Le ministère de l’Éducation du Rwanda a créé des campagnes de sensibilisation sur l’importance de l’éducation et de l’égalité des genres. Cependant, cette campagne, les lois et les efforts au sein de la population ne font pas l’unanimité. Les Rwandaises ont de meilleures conditions d’emploi qui favorisent l’autonomie financière et des lois qui protègent leurs droits de propriété et d'héritage, mais l’appui gouvernemental « reçoit du backlash de la société et des partenaires de femmes, surtout autour de l’autonomie économique des femmes », explique Laura Gotti.
C’est dans ce contexte que le centre de ressource a été fondé suivant la réalisation que les programmes d'indépendance des femmes instaurés par le gouvernement « n’étaient pas efficaces ». « Pour aborder le problème, il faut engager les hommes dans la promotion d’égalité des genres », établit Mme Gotti.

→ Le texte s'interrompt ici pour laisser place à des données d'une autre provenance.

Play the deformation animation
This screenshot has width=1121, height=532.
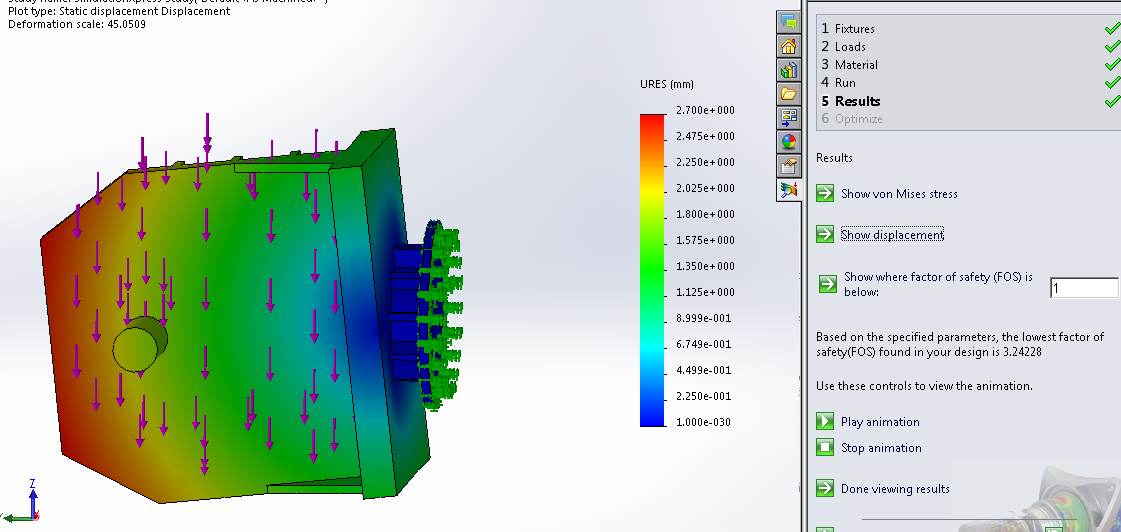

Bandebereho: figure modèle
Certains organismes, comme le RWAMREC, espèrent changer les normes sociétales pour qu’elles reflètent les efforts législatifs.
À l’aide de séances d’atelier de groupe et de rencontres individuelles sur une période qui durent parfois jusqu’à 16 semaines, les programmes du RWAMREC « poussent [les hommes] à voir quelles normes de genres sont nocives, ou ce qui se qualifie de masculinité négative », indique Laura Gotti. Dans certains cas, le centre utilise des modèles comportementaux, comme un autre couple ou un individu qui sont dans l’entourage de l’homme, soit un Bandebereho en kinyarwanda. Le processus s’exécute sur une base volontaire, mais souvent les hommes sont dirigés vers le programme par « un dirigeant local, un chef d’opinion, un chef de religion, ou les autorités régionales dans le système administratif du Rwanda », établit-elle.
Malgré les avancées au Rwanda en matière d’égalité des genres, « les normes sociétales autour du genre et la perception des femmes sont présentes, il y a eu du progrès, mais, comme partout dans le monde, il y a aussi place à l’amélioration », déclare l'anthropologue, Ilaria Buscaglia.